This was so even if the primitive science of the time assumed the fetus was not a full-fledged human being until “quickening,” when the mother can feel the movement of her baby, which was thought to be the moment of “ensoulment,” when God gave the fetus a soul.  Bizarrely, pro-abortion Christians are unearthing medieval writings to that effect and using them to argue that Christianity permits abortion, as if the science of the Middle Ages is more authoritative than modern embryology, which recognizes that life begins at conception.  And as if the medieval Christians who knew so little science still did not strongly oppose abortion.

In ancient Rome, abortion was rife, to the point that many observers of the time worried that the population was going to collapse.  And the Early Church consistently opposed abortion, as well as the related practice of “exposing” children after they were born.

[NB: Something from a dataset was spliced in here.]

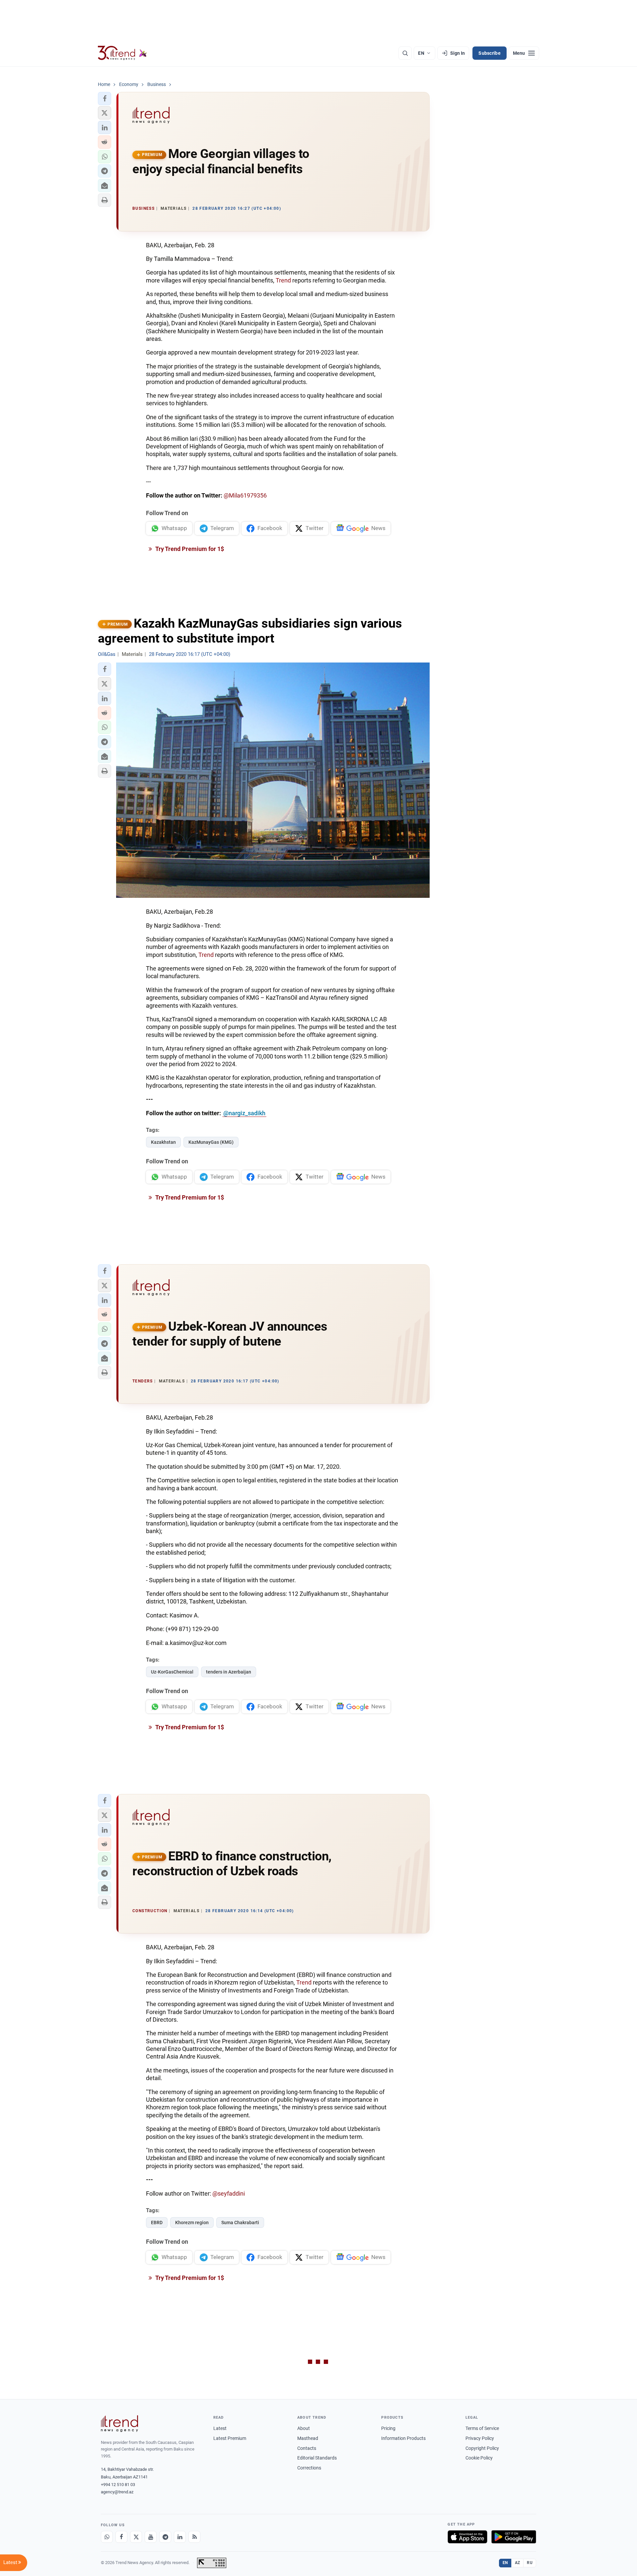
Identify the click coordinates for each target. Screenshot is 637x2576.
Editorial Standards (317, 2457)
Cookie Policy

This is demonstrated in one of the best books on abortion that I have ever read, Abortion and the Early Church:  Christian, Jewish, and Pagan Attitudes in the Greco-Roman World by church historian Michael J. Gorman.

Recently, Southern Baptist scholar Brian Arnold wrote a piece for The Gospel Coalition entitled Meet the Early Church’s Pro-Life Movement.  Consider the quotations he assembles:

Christianity’s earliest writers universally condemned the practice of abortion. The late first century Didache set the tone: “You shall not abort a child or commit infanticide” (2.2). Likewise, the Epistle of Barnabas (AD 70–135) commands, “You shall not slay the child by procuring abortion; nor again, shall you destroy it after it is born” (19).

Again and again, early Christian writers declare that abortion is murder:

And when we say that those women who use drugs to bring on abortion commit murder, and will have to give an account to God for the abortion, on what principle should we commit murder? For it does not belong to the same person to regard the very fetus in the womb as a created being, and therefore an object of God’s care, and when it has passed into life, to kill it; and not to expose an infant, because those who expose them are chargeable with child-murder. (Athenagoras, A Plea for the Christians)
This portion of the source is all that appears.